Gravity flow racks like conveyors and shelving are a handy, modern way to quickly move products through the warehouse—but what if you have to move people through the office?

Gravity conveyors, pallet tracks, and the like offer easier transport and storage of bulky goods than ever before, but they can cause a lot of traffic jams without careful planning as to where they go and how they may impede foot traffic and the movement of forklifts.
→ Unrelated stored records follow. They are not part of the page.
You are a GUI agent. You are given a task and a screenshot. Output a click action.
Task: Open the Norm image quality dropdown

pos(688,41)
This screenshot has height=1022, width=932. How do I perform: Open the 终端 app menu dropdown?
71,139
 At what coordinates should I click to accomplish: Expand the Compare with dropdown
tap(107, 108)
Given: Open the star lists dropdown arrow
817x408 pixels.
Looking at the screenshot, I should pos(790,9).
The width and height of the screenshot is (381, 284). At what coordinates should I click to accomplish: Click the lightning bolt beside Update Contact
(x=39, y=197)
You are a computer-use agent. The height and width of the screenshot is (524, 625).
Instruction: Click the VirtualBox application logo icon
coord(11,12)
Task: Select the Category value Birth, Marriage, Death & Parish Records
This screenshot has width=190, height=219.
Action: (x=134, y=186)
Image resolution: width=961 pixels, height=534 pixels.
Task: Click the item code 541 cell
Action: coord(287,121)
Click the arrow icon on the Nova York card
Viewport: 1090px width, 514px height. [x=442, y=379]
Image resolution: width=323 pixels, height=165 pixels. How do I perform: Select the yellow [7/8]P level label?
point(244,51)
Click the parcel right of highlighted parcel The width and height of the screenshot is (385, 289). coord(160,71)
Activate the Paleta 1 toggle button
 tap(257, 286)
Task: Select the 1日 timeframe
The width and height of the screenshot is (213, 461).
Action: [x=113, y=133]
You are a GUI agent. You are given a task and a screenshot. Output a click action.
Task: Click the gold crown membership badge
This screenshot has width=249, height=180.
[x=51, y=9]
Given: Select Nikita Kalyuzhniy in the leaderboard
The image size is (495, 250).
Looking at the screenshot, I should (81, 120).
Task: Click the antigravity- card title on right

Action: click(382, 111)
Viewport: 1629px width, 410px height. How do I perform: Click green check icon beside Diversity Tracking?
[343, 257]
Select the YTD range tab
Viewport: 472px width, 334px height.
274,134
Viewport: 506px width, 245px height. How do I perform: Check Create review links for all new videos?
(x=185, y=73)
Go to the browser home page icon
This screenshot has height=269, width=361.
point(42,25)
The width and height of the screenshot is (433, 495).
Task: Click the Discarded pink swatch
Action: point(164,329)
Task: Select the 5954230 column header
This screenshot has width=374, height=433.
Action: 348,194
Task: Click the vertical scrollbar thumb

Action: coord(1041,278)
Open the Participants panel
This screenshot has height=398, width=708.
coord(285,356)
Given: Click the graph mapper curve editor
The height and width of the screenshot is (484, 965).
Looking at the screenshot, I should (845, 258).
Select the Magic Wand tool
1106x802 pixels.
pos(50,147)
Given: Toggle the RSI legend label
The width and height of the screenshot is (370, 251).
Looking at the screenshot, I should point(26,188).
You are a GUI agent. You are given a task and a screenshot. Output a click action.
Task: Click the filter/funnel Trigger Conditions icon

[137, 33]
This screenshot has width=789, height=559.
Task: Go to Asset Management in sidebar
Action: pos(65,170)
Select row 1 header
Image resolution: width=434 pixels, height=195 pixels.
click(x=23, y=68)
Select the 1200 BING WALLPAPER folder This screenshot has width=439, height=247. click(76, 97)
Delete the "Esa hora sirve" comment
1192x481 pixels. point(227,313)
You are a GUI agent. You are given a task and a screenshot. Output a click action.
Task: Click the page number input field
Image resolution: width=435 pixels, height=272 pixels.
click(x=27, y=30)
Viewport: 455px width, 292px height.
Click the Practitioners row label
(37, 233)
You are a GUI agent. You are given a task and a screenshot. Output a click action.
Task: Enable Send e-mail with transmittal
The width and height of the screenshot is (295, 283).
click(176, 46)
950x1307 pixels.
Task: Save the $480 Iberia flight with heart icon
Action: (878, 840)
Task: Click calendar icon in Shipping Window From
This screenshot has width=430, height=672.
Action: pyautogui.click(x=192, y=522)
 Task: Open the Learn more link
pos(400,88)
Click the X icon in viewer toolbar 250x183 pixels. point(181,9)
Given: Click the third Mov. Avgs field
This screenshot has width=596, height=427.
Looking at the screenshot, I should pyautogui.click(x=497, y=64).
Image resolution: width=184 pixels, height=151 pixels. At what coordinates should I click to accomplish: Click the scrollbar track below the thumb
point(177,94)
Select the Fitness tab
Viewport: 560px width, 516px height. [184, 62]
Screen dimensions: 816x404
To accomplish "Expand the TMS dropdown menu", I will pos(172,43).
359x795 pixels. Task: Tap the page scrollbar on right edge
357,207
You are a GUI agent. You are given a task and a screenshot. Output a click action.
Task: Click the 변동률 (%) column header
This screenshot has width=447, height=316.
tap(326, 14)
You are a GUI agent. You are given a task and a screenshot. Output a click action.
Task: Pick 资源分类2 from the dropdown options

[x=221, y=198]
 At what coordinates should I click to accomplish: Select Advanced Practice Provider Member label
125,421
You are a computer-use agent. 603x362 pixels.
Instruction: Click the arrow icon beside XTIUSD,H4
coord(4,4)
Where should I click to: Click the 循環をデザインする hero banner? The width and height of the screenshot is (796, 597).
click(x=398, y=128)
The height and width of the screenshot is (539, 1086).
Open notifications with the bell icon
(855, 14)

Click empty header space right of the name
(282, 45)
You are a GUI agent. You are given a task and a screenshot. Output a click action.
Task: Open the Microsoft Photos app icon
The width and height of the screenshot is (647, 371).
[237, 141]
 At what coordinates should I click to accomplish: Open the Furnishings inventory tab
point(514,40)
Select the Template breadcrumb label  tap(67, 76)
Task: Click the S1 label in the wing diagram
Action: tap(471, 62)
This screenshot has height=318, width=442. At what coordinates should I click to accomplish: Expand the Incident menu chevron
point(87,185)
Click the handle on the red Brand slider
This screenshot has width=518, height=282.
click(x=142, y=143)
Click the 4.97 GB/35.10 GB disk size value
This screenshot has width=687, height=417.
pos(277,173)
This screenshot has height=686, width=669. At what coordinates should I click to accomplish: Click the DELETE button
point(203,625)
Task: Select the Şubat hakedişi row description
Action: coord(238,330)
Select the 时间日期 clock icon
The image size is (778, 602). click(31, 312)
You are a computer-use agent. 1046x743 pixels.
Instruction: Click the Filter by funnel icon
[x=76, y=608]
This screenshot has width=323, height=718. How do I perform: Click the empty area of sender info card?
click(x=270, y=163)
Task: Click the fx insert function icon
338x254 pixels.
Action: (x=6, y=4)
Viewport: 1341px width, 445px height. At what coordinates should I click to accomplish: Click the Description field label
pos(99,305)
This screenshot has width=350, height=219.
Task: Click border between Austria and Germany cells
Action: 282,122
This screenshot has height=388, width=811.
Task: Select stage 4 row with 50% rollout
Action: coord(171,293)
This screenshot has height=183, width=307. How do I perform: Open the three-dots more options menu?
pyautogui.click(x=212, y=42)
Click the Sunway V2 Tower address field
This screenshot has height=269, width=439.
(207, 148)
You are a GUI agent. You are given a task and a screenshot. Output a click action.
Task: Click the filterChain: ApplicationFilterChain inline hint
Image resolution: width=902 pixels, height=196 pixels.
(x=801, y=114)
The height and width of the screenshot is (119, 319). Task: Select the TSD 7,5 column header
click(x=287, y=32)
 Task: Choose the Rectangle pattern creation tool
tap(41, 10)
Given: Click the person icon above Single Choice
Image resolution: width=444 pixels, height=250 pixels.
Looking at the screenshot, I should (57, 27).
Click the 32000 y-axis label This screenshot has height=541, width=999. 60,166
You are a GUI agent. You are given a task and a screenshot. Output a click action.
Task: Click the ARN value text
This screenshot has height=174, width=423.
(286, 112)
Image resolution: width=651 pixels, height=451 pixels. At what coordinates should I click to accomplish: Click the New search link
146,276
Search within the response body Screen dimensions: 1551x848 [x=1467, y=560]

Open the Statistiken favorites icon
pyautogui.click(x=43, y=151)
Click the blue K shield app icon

Long, uncrossable lines of conveyor aren’t an ideal situation, as they can create congestion and lost productivity at best and massive safety hazards at worst. Luckily, with a little clever thinking and some careful planning of where your warehouse installations go, you can get around these issues a little more easily and keep things moving smoothly through your warehouse.

 

One of the first and most immediate solutions is to set the conveyors up high using an overpass. By installing risers and taller ‘legs’ underneath your conveyors, you can allow your employees and traffic to pass underneath the conveyors unimpeded and keep things moving. This solution is perfect for warehouses that use pushcarts and/or need to allow for easy wheelchair access, and it avoids interrupting product flow as items move throughout the warehouse. The drawback, however, is that this solution requires a lot of space and may not be compatible with all types of conveyors, so you should do a lot of measurement and space review before committing to this option.

 

On the other hand, instead of raising the conveyors, what a lot of warehouses do is create walkways across the area where the conveyor already sits. By using warehouse mezzanines or catwalks to create overhangs that lead across where the conveyors sit, you can create a safe way for your workers to walk over the areas with conveyors. This has the combined benefits of reducing traffic flow, providing extra workspace for overflow storage or office work, and may be easier to install than the risers from the previous example, but in a lot of cases this might not be a viable option if you need space for larger vehicles or if you don’t have enough headroom.

 

If you need a more ground-based solution, many gravity flow conveyors can be designed with custom gates for passage through the conveyor without needing to go around or over it. These gates temporarily interrupt the flow of packages, but may be the safest and least obtrusive option for movement around conveyors. The drawback is that it may slow the movement of inventory throughout the warehouse, especially in higher-traffic areas with a lot of traffic cutting across. This slowdown can be increased by the need for heavy machinery and forklifts to pass through, so it may not be the best option for conveyors that carry needed product to vital areas, but if your warehouse can handle the occasional slowdown then the gates may be the easiest and most versatile option.

 

By figuring out which conveyor movement option is right for you, you can save your warehouse and your staff a lot of time and energy in figuring out how to move around these installations without missing out on productivity or package output.